I moved into the restaurant car for some curry and rice, and got talking to the waiter who spoke excellent English. I asked him about the large concrete highway that had been following us for some time now and was evidently still under construction.

“Oh, that's not a highway,” he said, “it's the new high-speed railway due to open in 2010 that will link Seoul with Pusan.” And then he optimistically added. “And perhaps also it will be extended to China and Russia?” Will that dream one day come true? A railway through North Korea which we may travel on freely. And perhaps even more? When I'm retired will I be able to make the journey the other way, from Stoke-on-Trent to Toyama, all the way by high-speed train alone?

But for the present my train was fast enough and pleasant too. Around Daejon, the country's big city in the centre, darkness fell, so I returned to my seat and settled down to Jules Verne whose hero was travelling a lot further than I and in only eighty days! Well, if that was theoretically possible in the second half of the nineteenth century, then perhaps my dream for the second half of the twenty-first is not so unrealistic?

korean train The train to Seoul

Arriving at Seoul I quickly transferred to the Metro and journeyed to Itaewon, the city's sleaze district, to meet up with the Highlander, an old comrade from my school days who now resided and toiled near to the South Korean capital.

I found him to be much the same as ever and we retired to an excellent German-owned bar that he frequented, (“the GIs don't get here,” explained he), for a long catch-up, having not met up for several years, a chat which I won't bore you the reader with, as it involved only people and places that you are no doubt unfamiliar and uninterested in.

Later on however, we moved onto the subject of Korea, and the Highlander had some interesting things to say. The one that surprised me the most was when I mentioned Korean girls. “Don't even think about it,” he said, “for us ex-pats by and large they're out of bounds.” That surprised me since in Japan relations between the local ladies and foreign men were notoriously common. “Not so here,” said the Highlander, “the virgin bride is still expected in Korea.” That contrasts greatly with her neighbour, yet another example of the fact that the two countries, on the surface so similar, are in many ways profoundly different.

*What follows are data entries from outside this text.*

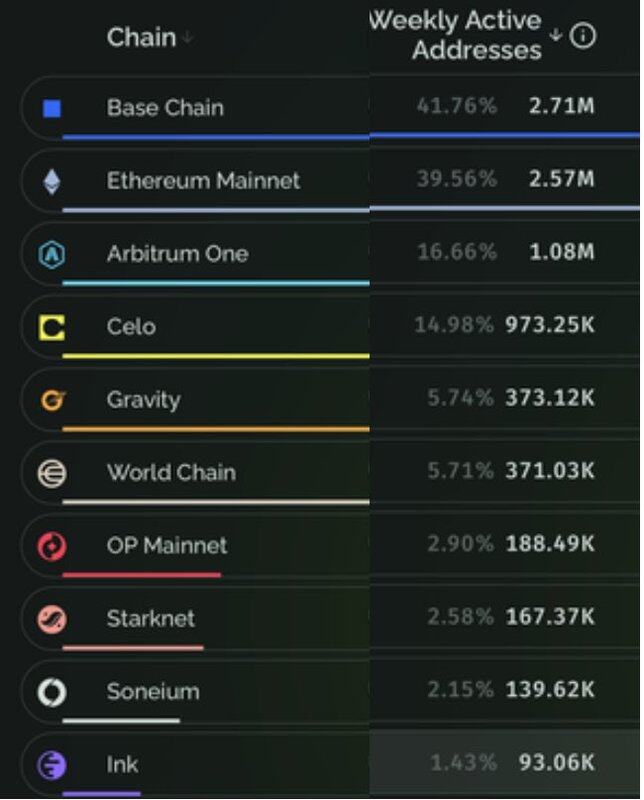This screenshot has width=644, height=800.
Task: Open the Ethereum Mainnet name link
Action: (x=203, y=181)
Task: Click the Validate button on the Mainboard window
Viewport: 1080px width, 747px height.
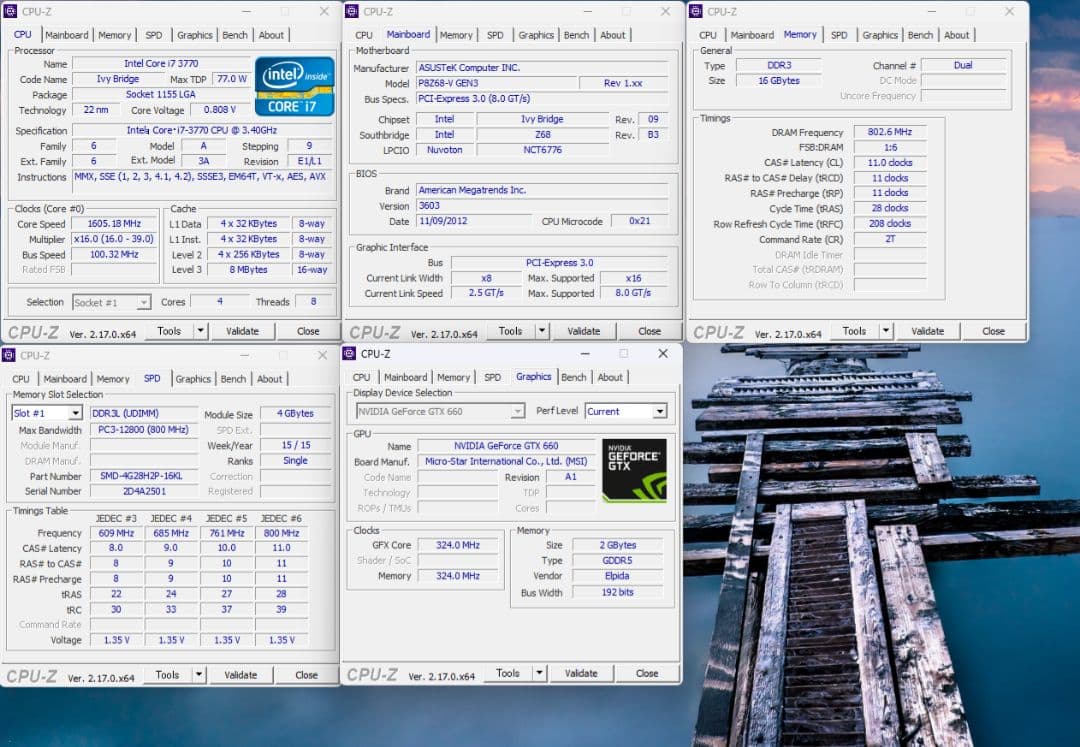Action: pos(584,330)
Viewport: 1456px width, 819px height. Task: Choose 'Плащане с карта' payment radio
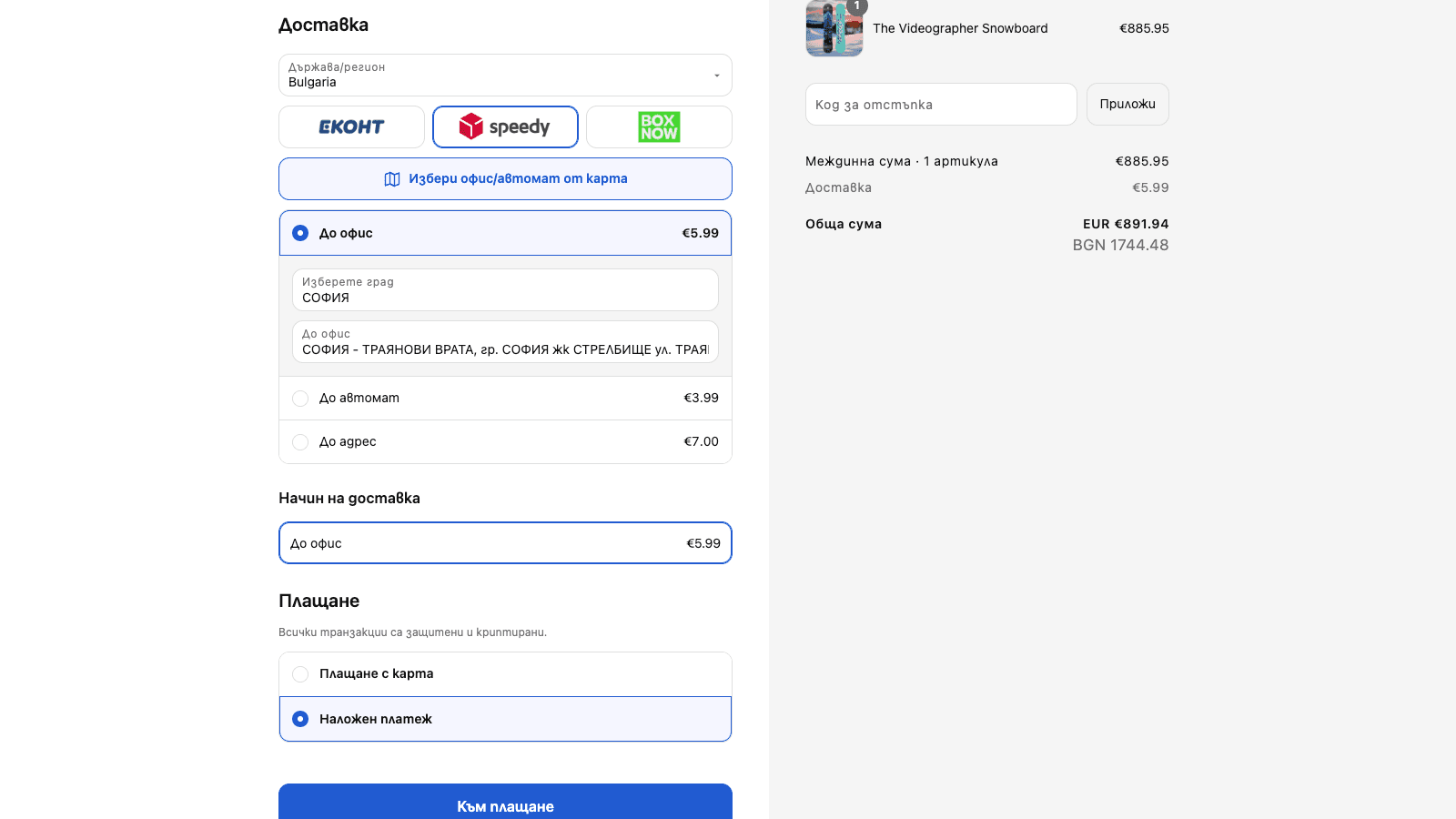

Another difference is that Japan is not chopped in two, with an impoverished northern neighbour ready to invade at a moment's notice. “Ever wondered why the streets of Seoul are so wide?” remarked my Highland friend. “Easier for moving troops around.” Just before my visit, the US's enlightened President, George W. Bush, had made one of his typically bombastic remarks, by including Korea's North in his imagined 'Axis of Evil'. What effects had that had I asked?

“Well, just between ourselves it caused a few feathers to be ruffled,” my friend replied. “A GI acquaintance of mine says that following it all American troops were issued with gas-masks and put through biological warfare training.”

But could the North Koreans successfully invade the South these days, what with no Chinese support and fifty-thousand American troops in the country?

“It's doubtful, but what matters is the damage that they could do first. Remember, Seoul is only fifty kilometres from the border and most of the country's wealth and power is centred here. They might fail, but they could virtually destroy the South in the process.”

The Highlander's residence was not in Seoul itself, but around fifty kilometres to the south in a town called Anseoung. We got there by bus and taxi, (and in doing so I learnt that Koreans don't queue and Korean buses don't necessarily stop!), arriving in the early hours, whereupon I put my head to the pillow and fell fast asleep after what had been a very long day.

mcleish 

The Highlander

 


* I never did though; it ended up left in our hotel room in Seoul after the Lowlander found that he too, couldn’t stomach more than a mouthful.